* _WHAT YOU SHOULD DO_:
Set out word for word the line that contains "At what coordinates" and each line after it, through the end of the data below, but exclude the pictures.

START THE DATA

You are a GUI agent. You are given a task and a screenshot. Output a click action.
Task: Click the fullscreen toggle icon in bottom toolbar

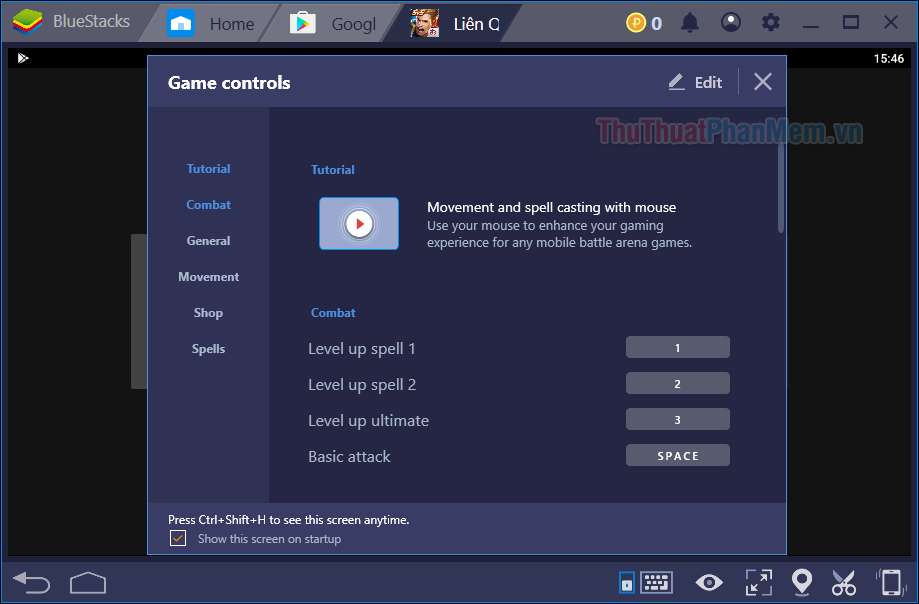pyautogui.click(x=758, y=582)
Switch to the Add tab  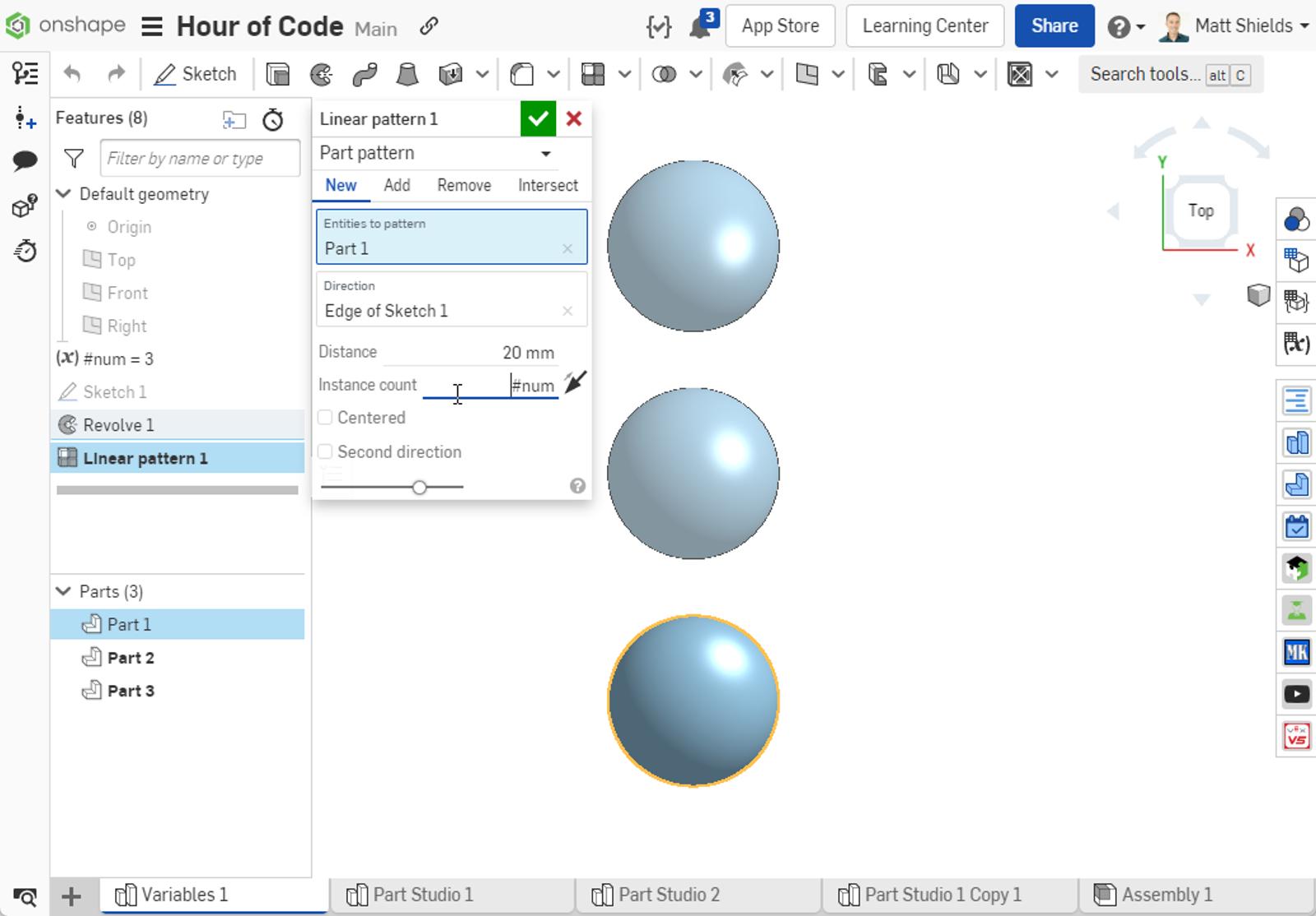point(396,185)

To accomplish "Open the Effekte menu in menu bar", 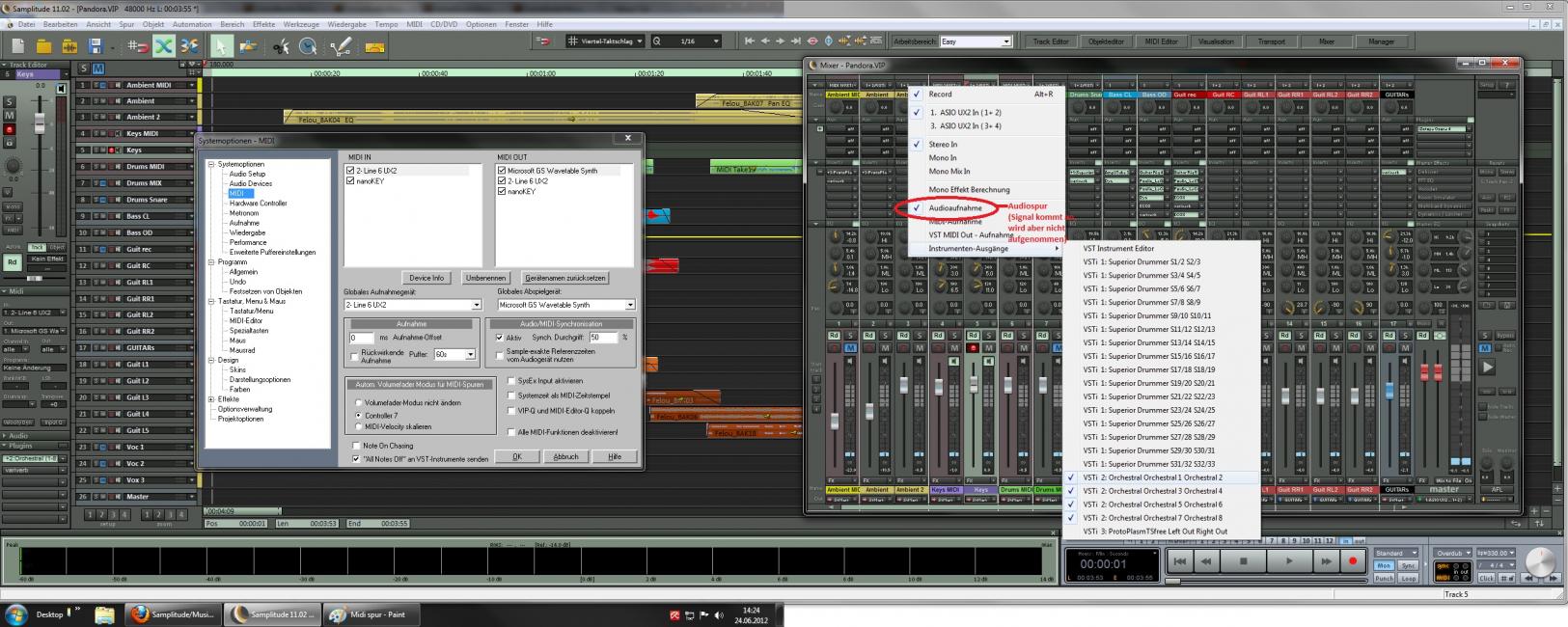I will coord(263,24).
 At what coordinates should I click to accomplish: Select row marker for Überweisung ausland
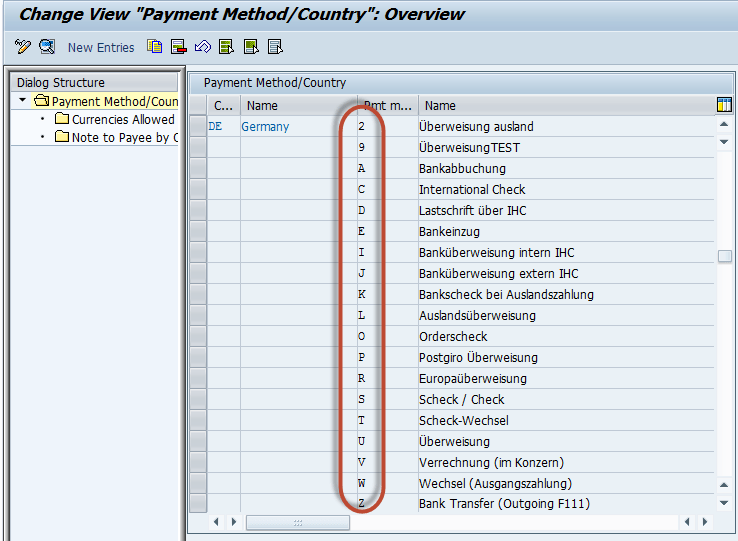[x=198, y=127]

END THE DATA

* _WRITTEN SOLUTION_:
 At what coordinates should I click to accomplish: Select row marker for Überweisung ausland
[x=198, y=127]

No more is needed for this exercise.